# where to go at Christmas with a family



## 100109 (Jul 19, 2006)

Hi All

We are trying to select a site that would have entertainment for us and 2 boys aged 13 & 11. We are looking to go away boxing day until new years eve, Most of the suitable sites seem to close between this time, any suggestions in the soutwest/cotswolds/midlands ?

many thanks


Chris


----------



## geraldandannie (Jun 4, 2006)

Hi, Chris

Are you in either the Caravan Club or C&CC? I've just had a quick look at the Caravan Club website, and there's Blackmore in Great Malvern, plus others.

Gerald


----------



## hannah29 (Feb 13, 2006)

how about the cotswold water park....is a hoburne site lots for the kids to do.....not sure if it is open but we are off to a hoburne site (bashley) on the 28th dec - jan 2nd and they are open


----------



## 100109 (Jul 19, 2006)

Thx Hannah

We liked the look of hoburne and manged to book the new forest one , not that many spaces left I am told.

I didnt realise so many people go away over that week !


Chris


----------



## hannah29 (Feb 13, 2006)

would that be the bashley one or the naish one???


----------



## 100109 (Jul 19, 2006)

Hi Hannah

wife informs me its the Bashley one so may see you there !


----------



## hannah29 (Feb 13, 2006)

Am sure you will chris we will keep an eye open for a sundance motorhome.....we will be in a euramobil parked next to the mother in laws caravan.....are still trying to convince her motorhomes are much better!!!!


----------

******************************

Print the passage of the Christmas holiday thread from "We are trying" up to and including "the soutwest/cotswolds/midlands ?", character for character.

Collected material:
******************************

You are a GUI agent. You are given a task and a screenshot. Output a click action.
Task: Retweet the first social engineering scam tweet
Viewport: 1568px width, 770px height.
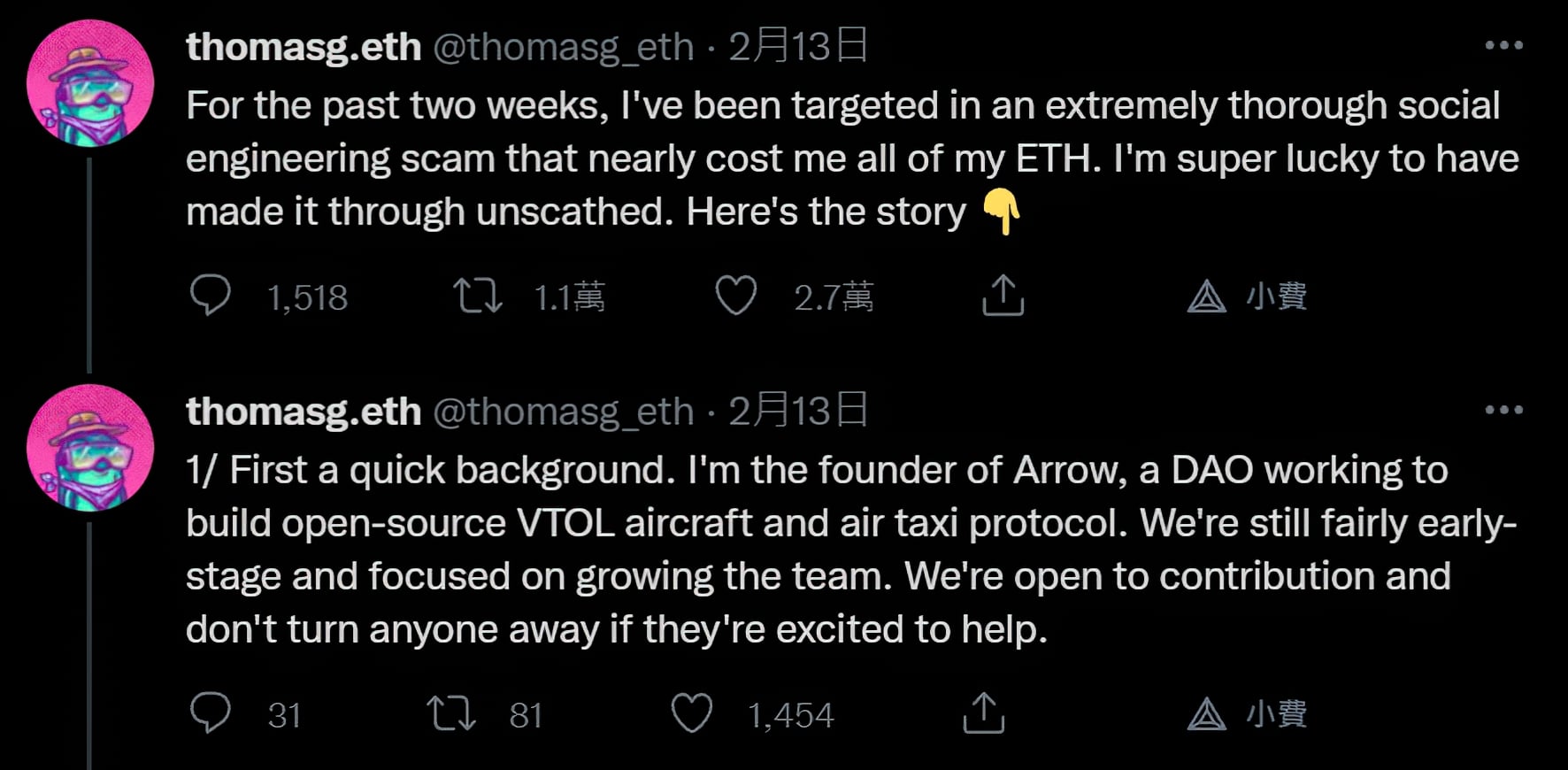pos(478,296)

******************************

Exercise response:
We are trying to select a site that would have entertainment for us and 2 boys aged 13 & 11. We are looking to go away boxing day until new years eve, Most of the suitable sites seem to close between this time, any suggestions in the soutwest/cotswolds/midlands ?